Problem:
Computer order states:
2 tabs PO Q HS
Paper MAR states the same.
The nurse that passes PM meds gives this medication, signs her name to the narcotic count sheet, but doesn't sign it on the MAR. Then when the next nurse comes on duty, she does not realize this med has been given, so gives it again. CAusing the client to receive pain medication in double the dose a few short hours apart.
This behavior has been reported 4 times that I know of, the DON has spoken to her, and the nurse in question says she is going to contact the doctor and have the order changed. (She's a rather pushy nurse who likes things her way).

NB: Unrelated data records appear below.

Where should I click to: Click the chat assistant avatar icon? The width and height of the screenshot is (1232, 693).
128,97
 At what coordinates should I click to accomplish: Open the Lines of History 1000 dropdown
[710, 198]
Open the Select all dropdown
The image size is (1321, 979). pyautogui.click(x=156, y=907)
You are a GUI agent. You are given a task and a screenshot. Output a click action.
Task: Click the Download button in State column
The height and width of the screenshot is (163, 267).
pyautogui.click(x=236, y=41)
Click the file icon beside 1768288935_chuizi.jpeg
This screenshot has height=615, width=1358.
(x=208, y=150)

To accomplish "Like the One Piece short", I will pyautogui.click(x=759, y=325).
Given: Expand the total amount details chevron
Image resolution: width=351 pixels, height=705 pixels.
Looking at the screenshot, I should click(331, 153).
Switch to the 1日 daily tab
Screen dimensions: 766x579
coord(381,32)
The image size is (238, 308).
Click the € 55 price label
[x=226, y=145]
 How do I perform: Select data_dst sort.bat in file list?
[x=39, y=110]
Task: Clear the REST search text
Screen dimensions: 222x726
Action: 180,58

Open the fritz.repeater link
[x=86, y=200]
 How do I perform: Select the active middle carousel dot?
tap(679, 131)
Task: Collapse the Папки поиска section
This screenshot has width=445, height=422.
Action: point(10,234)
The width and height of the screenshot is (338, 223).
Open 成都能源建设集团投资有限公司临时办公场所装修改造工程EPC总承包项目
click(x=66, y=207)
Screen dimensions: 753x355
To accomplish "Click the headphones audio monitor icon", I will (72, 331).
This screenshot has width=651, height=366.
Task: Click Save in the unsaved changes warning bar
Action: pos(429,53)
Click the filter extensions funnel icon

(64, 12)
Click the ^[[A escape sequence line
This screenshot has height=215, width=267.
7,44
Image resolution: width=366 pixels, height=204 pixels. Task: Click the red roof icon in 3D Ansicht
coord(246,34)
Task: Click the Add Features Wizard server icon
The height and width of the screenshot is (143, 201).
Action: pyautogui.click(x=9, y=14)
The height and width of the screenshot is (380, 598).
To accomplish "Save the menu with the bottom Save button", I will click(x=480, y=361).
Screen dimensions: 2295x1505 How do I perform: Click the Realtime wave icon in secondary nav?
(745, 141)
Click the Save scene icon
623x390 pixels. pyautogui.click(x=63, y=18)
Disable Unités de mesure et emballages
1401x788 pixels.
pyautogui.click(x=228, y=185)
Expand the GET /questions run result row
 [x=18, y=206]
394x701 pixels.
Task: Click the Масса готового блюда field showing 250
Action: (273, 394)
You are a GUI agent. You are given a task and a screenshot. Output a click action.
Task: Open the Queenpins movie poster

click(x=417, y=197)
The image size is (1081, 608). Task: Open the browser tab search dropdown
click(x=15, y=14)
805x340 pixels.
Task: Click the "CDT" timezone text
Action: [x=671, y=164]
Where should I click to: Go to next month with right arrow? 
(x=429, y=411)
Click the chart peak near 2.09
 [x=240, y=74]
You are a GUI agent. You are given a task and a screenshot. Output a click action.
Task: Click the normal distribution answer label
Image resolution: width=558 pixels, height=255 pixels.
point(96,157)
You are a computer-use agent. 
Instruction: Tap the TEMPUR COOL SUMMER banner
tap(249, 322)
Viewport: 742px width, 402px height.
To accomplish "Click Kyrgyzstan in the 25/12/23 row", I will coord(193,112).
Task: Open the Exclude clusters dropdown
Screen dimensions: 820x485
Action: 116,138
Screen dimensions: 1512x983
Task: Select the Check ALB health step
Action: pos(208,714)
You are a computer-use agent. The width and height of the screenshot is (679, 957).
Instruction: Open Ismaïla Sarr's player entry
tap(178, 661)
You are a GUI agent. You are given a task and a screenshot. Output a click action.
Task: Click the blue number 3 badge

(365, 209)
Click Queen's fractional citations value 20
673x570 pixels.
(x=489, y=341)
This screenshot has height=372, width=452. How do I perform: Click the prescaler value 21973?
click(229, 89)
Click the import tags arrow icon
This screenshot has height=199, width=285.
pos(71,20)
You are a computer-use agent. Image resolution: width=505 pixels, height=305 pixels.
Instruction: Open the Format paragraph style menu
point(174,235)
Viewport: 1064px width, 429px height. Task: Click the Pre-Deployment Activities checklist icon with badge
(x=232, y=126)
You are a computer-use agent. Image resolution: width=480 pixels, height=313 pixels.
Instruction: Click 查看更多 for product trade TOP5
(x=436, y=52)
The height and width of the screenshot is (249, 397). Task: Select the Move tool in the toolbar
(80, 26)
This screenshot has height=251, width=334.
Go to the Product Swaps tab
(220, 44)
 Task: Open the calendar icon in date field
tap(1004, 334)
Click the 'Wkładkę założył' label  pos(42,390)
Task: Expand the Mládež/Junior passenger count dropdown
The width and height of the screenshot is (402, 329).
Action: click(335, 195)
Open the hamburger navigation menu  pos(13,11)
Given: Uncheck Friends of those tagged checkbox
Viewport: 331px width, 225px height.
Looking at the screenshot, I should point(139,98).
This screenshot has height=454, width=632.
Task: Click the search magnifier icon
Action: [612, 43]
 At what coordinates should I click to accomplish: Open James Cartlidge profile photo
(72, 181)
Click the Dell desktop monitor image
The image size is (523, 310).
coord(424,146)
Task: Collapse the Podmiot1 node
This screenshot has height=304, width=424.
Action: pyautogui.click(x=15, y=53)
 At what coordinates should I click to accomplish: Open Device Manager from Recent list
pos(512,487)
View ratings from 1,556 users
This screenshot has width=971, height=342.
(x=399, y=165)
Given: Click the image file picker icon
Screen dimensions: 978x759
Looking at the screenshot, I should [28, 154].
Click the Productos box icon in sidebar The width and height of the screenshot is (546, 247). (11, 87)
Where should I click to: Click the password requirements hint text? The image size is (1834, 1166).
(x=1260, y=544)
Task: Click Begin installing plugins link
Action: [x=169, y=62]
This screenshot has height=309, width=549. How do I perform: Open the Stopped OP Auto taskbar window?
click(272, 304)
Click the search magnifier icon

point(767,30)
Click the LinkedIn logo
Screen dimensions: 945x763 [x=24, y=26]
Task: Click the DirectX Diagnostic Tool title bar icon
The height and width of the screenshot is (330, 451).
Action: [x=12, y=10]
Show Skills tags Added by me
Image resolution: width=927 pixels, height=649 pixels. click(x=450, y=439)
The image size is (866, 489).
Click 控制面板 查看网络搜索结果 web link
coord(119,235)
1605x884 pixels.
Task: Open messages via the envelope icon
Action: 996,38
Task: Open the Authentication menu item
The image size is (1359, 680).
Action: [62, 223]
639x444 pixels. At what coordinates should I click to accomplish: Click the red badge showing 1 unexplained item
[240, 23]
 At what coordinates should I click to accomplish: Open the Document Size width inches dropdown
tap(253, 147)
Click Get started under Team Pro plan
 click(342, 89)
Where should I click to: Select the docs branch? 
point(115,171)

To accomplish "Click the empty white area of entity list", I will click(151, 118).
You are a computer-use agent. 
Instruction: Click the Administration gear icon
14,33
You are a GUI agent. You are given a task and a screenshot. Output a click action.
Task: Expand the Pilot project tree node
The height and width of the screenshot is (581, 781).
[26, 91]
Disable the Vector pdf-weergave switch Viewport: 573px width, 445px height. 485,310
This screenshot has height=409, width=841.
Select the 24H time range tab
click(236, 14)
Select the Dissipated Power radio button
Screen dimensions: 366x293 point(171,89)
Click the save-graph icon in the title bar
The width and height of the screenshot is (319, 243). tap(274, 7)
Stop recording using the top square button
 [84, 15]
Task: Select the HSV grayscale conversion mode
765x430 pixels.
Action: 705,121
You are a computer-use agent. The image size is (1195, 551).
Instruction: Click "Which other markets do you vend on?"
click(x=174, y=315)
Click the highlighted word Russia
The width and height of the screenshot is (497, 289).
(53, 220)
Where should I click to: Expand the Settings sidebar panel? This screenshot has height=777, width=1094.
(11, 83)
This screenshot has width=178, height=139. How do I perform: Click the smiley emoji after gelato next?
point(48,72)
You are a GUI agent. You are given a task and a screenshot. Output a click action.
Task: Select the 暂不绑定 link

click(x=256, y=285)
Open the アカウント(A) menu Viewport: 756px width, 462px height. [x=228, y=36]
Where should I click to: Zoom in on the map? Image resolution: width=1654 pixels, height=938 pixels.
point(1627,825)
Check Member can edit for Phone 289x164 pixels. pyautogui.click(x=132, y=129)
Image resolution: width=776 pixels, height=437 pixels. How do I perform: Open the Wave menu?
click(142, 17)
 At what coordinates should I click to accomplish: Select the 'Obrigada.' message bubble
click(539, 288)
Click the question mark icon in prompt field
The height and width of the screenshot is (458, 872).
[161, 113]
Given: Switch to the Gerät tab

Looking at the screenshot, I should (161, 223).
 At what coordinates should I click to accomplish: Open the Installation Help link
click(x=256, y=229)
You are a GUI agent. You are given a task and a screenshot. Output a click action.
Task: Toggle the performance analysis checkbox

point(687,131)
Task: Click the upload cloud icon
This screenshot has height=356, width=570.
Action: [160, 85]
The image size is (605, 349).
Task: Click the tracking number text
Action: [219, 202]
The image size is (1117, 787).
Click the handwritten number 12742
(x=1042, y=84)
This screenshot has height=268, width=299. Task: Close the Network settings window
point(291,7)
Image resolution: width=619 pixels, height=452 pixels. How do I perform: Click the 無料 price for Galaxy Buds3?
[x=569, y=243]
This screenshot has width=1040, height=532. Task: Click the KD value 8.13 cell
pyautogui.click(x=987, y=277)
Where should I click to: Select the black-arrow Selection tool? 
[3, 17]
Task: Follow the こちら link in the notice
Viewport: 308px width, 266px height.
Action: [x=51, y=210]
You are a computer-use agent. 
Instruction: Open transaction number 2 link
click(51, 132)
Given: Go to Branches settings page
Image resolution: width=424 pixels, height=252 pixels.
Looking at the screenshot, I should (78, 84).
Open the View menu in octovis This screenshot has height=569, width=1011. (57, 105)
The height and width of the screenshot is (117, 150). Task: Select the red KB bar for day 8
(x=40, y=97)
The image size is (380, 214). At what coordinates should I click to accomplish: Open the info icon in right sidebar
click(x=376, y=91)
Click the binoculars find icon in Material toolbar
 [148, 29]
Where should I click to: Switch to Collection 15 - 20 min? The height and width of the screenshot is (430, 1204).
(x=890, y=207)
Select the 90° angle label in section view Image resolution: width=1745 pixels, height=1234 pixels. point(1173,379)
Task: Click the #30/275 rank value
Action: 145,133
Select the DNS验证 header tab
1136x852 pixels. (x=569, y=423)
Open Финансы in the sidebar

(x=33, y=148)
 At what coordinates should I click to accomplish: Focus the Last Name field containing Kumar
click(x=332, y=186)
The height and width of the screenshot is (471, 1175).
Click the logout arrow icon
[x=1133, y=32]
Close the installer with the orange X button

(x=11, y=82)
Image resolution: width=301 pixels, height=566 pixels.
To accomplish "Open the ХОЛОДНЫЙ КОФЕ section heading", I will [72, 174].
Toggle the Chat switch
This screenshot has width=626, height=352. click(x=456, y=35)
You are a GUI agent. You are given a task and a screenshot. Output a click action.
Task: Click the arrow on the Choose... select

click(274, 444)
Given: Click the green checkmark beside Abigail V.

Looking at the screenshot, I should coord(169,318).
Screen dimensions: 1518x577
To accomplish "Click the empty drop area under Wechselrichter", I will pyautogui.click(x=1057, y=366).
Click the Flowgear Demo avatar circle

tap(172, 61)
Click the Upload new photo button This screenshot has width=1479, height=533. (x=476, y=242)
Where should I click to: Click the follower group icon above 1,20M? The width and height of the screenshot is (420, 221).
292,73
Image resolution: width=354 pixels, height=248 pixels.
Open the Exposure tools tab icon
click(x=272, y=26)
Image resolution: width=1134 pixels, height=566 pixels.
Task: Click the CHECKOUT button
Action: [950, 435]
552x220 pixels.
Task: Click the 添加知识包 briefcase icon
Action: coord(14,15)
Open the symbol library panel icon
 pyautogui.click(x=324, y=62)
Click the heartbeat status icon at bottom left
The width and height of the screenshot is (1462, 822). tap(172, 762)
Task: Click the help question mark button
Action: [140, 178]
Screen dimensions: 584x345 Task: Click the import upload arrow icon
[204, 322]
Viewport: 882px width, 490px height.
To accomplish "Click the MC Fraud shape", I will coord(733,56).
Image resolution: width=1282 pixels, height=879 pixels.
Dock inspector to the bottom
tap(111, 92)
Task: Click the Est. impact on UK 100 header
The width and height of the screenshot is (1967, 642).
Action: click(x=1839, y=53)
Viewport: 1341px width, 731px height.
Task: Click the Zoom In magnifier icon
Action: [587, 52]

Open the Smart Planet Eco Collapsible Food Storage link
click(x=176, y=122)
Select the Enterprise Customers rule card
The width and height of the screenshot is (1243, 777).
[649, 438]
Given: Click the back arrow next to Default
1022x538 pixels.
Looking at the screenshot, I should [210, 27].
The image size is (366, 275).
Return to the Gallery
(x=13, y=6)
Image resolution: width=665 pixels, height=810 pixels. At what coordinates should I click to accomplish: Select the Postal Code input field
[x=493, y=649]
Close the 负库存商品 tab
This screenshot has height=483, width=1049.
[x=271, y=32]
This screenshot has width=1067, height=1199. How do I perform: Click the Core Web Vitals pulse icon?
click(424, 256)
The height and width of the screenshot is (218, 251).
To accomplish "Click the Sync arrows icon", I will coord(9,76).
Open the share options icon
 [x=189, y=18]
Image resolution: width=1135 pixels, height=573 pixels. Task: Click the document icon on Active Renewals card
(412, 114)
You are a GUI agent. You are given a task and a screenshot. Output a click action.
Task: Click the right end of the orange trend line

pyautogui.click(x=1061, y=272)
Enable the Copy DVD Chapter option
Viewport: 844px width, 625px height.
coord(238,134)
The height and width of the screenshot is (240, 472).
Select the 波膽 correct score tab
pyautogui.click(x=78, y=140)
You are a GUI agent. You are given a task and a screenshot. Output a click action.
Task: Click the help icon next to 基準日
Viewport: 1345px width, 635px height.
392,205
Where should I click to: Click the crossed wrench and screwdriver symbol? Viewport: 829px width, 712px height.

As of last night, she changed the MAR to read 2 tabs at PM and HS PRN pain, and told the oncoming the order had been changed. Come this morning, order was checked and compared with computer... order not changed. Continued to read as always... 2 tabs PO Q HS
Med error written up again, and turned in.
Here's another issue. The nurse that constantly gets caught in this mess is me. I have only been at my job 2 months, and the day shift nurse does what she chooses when she chooses. I have reported this to other nurses who were training me at the time, they wrote it up as a med error, and since then, I have caught it 3 more times, the latest being this morning.
I'm afraid I'm stirring the pot, but I don't feel med errors should just be let go like this. Especially when it involves a narcotic pain medication.
Am I pushing too hard? My husband tells me to watch my back..... that I'm making enemies. But I really like my job. Should I back off and go with the flow? or continue to do what I feel is right?